Ne pleure pas sur la lentille

Commis par Maax

Chaque année, c’est la même chose: le World Press Photo débarque, j’y vais, je regarde et je rentre à la maison déprimé. Je n’ai jamais été un cynique, j’ai toujours cru - et je crois toujours - que les choses allaient moins bien avant et que le sort de l’humanité s’est amélioré. Je me dis toujours que le sort de l’humanité ira vers le mieux. À mon sens, l’Histoire a toujours un sens positif. Cependant, chaque année, le World Press Photo me jette un espèce de froid agaçant, avec ses images qui marquent au fer rouge et ses vies qu’on voudrait aider.

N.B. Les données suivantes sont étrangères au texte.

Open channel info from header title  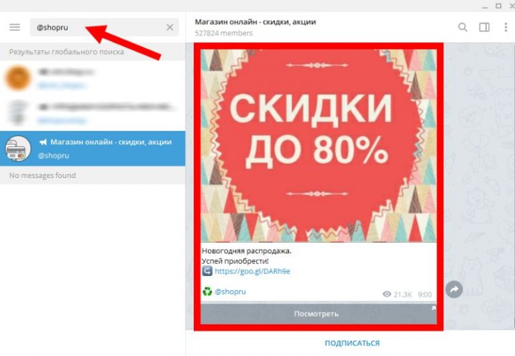[x=255, y=22]
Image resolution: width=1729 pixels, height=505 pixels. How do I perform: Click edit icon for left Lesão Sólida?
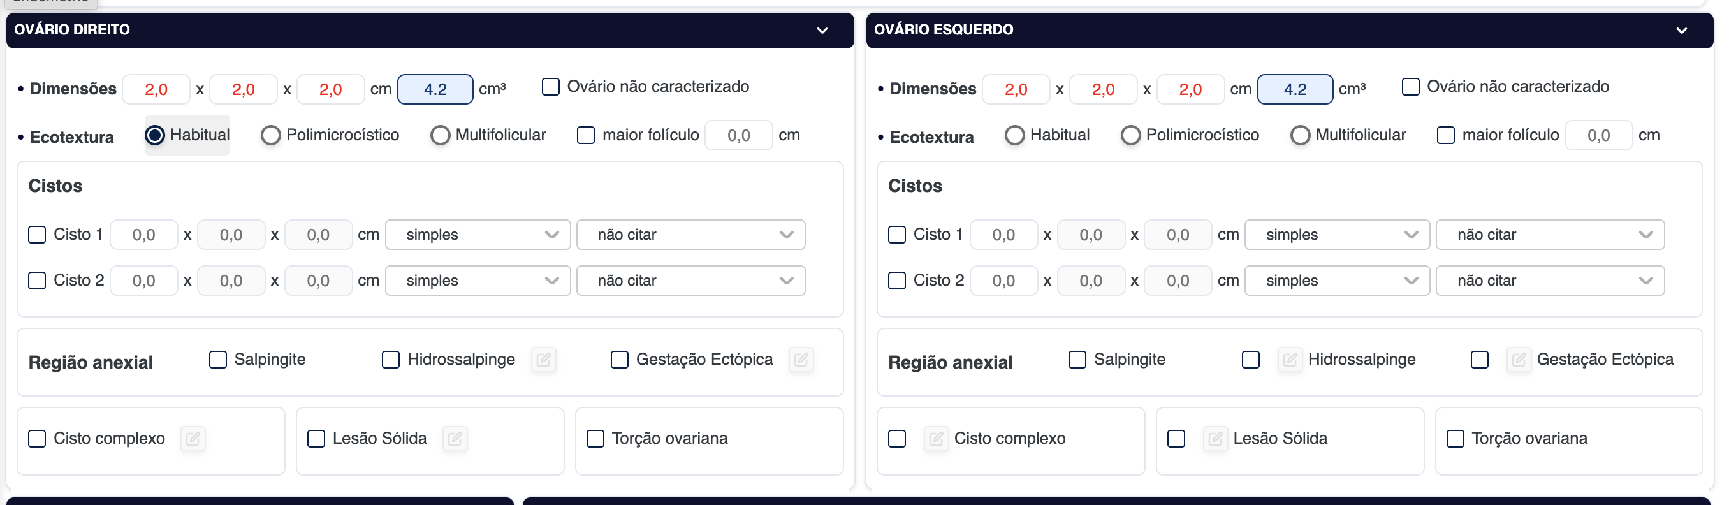1215,439

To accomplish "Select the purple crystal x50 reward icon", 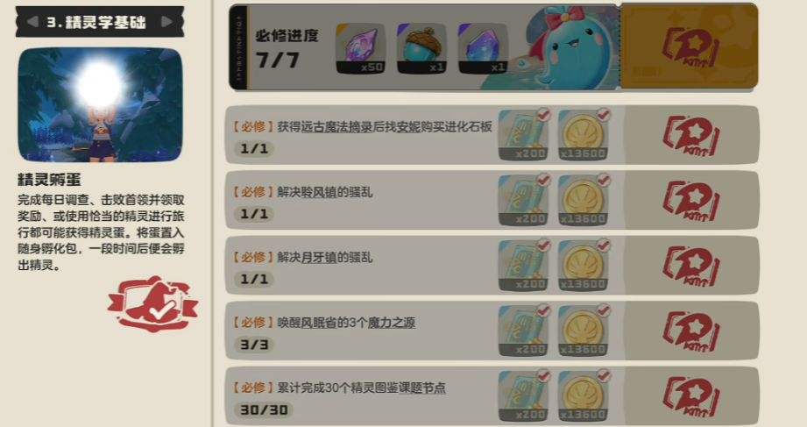I will point(360,48).
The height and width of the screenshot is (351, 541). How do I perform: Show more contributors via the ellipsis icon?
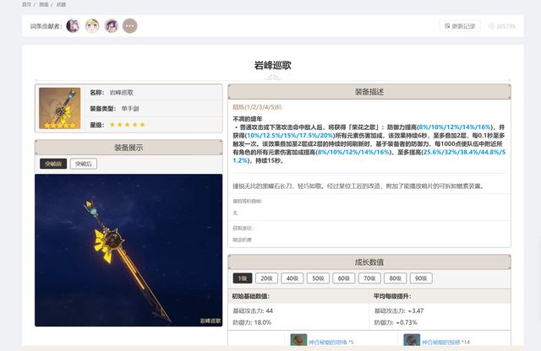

Combien de visages en sang et en larmes ai-je vu d’Afghanistan? Beaucoup trop diront nos âmes sensibles, mais d'un autre côté, vue l’ampleur des émois causés par une telle guerre, bien peu. Et le nombre de photos de désastres naturels qui me font regarder le ciel et la terre avec une certaine humilité, une certaine peur... Daniel Berehulak, avec les inondations de l’Indus a réussi à capturer cette peur. Sa photographie, avec l'énorme lumière, l’eau noire et les insectes, aura transmis un désarroi profond jusqu'à moi, dans le musée. L’horreur des inondations au Pakistan aura été un peu plus universelle, ainsi.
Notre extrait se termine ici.